Orleans.Clustering.Kubernetes icon indicating copy to clipboard operation
Orleans.Clustering.Kubernetes copied to clipboard

Deleting stale silos that are marked active but the pod has already been removed

Open tomodutch opened this issue 3 years ago • 6 comments

After a pod exits prematurely it will create a silo entry with the status "Active". When this pod restarts it scans all silos from etcd and attempts to connect with its predecessor. I've noticed this behaviour several times when running in production on orleans 3 in a single silo cluster.

tomodutch avatar Jan 17 '21 05:01 tomodutch

The Orleans.Hosting.Kubernetes package does this: https://dotnet.github.io/orleans/docs/deployment/kubernetes.html It's still in "beta", but if you can try it and provide feedback, that will be helpful

ReubenBond avatar Jan 17 '21 05:01 ReubenBond

Thanks! I will try it out in the next few days 😄

tomodutch avatar Jan 17 '21 09:01 tomodutch

@ReubenBond the package you directed @TFarla to doesn't do clustering.
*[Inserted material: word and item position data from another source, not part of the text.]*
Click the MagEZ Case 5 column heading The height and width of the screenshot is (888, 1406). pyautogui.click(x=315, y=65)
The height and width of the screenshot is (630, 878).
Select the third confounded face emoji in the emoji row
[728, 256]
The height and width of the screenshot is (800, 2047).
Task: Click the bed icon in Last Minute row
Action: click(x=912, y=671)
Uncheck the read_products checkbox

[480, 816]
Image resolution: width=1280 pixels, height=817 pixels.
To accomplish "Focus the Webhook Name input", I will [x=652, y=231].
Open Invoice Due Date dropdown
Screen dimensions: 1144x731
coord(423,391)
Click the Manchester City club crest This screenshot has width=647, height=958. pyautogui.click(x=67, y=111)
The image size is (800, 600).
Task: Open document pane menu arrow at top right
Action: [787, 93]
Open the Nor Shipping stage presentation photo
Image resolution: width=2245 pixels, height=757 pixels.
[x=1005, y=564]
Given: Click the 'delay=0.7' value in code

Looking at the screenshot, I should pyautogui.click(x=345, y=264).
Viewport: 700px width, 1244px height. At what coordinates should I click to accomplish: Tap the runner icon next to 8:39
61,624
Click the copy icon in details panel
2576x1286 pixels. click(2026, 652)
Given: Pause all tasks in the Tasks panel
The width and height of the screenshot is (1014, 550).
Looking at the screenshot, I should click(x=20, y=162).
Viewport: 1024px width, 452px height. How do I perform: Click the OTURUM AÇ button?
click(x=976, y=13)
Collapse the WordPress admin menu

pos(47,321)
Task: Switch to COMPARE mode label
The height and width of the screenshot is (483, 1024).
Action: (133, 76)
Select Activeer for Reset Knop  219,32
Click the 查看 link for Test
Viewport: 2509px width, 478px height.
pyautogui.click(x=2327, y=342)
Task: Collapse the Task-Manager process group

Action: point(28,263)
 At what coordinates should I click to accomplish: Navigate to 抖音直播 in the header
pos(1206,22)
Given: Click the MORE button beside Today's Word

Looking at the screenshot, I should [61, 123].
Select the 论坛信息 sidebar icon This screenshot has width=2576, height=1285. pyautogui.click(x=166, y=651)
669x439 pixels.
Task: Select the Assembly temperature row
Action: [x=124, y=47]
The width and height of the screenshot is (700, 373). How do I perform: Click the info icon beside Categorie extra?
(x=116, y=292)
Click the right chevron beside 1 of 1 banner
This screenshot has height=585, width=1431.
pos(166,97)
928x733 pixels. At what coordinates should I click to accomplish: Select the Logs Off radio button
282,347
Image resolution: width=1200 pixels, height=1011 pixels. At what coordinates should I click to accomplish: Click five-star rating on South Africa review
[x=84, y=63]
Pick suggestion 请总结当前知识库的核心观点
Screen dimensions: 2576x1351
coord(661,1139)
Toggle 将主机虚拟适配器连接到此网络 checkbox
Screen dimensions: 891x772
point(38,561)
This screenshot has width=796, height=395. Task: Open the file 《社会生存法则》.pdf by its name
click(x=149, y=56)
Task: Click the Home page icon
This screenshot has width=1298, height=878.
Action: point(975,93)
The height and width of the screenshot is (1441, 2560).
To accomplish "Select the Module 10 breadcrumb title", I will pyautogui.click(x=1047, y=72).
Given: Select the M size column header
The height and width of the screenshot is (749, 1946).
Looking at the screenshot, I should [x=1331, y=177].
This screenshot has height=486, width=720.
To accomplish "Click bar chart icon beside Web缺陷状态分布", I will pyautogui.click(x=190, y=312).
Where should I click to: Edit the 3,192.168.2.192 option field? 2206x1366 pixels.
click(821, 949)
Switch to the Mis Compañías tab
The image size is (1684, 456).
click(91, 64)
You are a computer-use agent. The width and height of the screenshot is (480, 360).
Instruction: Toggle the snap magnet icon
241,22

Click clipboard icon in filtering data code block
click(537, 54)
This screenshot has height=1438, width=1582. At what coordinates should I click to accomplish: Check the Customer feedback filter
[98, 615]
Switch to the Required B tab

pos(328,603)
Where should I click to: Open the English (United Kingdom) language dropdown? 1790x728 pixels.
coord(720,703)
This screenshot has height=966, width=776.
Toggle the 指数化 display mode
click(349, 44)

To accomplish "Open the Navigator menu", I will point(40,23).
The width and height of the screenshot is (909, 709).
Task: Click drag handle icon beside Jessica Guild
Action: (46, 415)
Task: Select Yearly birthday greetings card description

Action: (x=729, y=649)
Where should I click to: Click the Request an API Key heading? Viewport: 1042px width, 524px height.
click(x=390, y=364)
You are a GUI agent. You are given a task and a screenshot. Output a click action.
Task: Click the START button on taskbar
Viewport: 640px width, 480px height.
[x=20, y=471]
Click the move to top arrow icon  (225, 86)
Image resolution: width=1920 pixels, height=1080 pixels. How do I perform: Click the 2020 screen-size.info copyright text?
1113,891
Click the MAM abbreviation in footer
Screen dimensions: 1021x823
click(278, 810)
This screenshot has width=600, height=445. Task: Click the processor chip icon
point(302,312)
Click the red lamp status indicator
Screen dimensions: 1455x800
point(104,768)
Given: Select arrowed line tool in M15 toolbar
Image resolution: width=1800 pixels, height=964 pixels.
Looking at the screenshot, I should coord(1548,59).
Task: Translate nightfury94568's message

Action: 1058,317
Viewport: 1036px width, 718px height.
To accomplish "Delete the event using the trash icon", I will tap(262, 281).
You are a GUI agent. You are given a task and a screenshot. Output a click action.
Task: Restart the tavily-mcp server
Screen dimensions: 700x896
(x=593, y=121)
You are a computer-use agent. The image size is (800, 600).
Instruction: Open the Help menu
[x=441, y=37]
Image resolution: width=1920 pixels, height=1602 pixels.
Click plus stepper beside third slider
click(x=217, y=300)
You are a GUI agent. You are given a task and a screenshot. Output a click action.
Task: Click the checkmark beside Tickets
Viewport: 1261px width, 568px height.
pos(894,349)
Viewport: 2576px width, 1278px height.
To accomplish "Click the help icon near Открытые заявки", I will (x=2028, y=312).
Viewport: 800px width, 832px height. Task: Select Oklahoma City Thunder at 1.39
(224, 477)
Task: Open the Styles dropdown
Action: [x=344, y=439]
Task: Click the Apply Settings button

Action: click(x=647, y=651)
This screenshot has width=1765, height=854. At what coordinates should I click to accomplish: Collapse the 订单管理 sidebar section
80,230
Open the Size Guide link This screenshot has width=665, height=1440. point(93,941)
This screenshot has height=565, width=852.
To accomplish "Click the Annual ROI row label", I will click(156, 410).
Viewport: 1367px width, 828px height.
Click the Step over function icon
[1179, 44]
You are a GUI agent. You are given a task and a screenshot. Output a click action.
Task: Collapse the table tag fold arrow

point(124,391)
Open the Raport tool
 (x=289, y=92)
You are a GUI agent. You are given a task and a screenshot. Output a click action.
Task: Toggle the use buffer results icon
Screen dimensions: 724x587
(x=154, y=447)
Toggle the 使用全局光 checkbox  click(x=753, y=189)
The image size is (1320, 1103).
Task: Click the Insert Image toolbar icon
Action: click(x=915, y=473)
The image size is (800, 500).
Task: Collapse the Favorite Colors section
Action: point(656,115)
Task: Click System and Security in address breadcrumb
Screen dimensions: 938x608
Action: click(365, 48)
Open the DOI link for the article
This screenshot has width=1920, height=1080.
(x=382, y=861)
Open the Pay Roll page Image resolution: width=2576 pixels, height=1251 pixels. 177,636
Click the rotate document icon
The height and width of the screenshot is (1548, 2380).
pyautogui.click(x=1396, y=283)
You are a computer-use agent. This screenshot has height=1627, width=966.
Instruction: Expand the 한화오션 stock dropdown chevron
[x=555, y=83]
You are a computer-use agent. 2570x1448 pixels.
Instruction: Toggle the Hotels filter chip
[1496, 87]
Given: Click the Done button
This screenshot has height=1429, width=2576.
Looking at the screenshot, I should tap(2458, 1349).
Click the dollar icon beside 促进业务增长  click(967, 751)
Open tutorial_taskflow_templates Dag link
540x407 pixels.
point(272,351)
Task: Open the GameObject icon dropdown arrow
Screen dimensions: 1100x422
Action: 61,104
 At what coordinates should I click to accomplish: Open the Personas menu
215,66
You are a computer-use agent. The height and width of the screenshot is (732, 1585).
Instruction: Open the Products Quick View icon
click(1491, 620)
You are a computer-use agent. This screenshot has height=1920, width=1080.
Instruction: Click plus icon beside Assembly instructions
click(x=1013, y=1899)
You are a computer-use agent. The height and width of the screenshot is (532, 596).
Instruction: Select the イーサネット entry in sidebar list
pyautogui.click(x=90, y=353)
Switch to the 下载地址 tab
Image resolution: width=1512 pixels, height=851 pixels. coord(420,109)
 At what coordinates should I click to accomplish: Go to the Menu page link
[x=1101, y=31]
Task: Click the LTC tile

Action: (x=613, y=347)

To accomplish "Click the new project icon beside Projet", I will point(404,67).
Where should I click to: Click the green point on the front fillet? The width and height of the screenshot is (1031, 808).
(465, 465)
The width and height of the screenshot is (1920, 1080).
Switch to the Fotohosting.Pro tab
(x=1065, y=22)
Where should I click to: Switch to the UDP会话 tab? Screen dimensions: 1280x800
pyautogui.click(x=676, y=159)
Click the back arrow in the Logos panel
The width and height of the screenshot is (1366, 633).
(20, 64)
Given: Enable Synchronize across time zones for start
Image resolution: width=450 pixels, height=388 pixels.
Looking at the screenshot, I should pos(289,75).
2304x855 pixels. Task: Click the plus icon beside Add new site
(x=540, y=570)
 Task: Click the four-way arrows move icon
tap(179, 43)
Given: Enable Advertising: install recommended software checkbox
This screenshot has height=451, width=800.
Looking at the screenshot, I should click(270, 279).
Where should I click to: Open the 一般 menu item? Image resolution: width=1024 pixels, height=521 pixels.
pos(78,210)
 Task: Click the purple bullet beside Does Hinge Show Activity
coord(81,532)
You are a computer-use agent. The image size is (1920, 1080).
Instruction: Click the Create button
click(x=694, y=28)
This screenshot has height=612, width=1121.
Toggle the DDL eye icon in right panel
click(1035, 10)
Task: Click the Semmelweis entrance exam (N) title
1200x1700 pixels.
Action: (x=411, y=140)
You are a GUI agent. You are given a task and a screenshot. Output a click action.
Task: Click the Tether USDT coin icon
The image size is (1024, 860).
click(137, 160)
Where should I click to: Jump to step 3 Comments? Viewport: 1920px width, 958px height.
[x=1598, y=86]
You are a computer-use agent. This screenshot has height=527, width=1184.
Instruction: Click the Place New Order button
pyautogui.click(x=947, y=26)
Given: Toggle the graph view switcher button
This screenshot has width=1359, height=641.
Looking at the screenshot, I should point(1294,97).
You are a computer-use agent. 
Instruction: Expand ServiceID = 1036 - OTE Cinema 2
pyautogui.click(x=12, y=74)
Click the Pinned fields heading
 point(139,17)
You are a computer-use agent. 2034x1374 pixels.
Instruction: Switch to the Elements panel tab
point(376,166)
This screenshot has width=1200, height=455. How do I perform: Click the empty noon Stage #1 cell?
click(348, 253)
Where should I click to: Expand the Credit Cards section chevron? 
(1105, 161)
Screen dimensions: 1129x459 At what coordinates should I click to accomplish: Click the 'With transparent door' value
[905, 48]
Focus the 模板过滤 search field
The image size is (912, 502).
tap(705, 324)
Could you please tell me what is the benefit of using it at all?

turowicz avatar Jan 26 '21 10:01 turowicz

Or should it be used in tandem?

turowicz avatar Jan 26 '21 10:01 turowicz

@turowicz the hosting package does a few things:

  • Configure silos based on the pod's environment (IP, name, ClusterId/ServiceId)
  • Monitor Kubernetes for changes in active pods, so that deleted pods can be removed immediately, without the need for health probes. This doesn't remove the need for health probes altogether, but provides a short-cut in case an administrative action was taken.
  • Kill pods in Kubernetes when they are declared dead by the cluster

It doesn't replace the need for a clustering provider. The sample here shows how to use it, and uses Redis for clustering (but something else could be used, of course) https://github.com/ReubenBond/hanbaobao-web

ReubenBond avatar Jan 26 '21 13:01 ReubenBond

@ReubenBond thanks! I'm testing Orleans.Clustering.Kubernetes with Orleans.Hosting.Kubernetes now. It seems like this combo will work well.

turowicz avatar Jan 26 '21 13:01 turowicz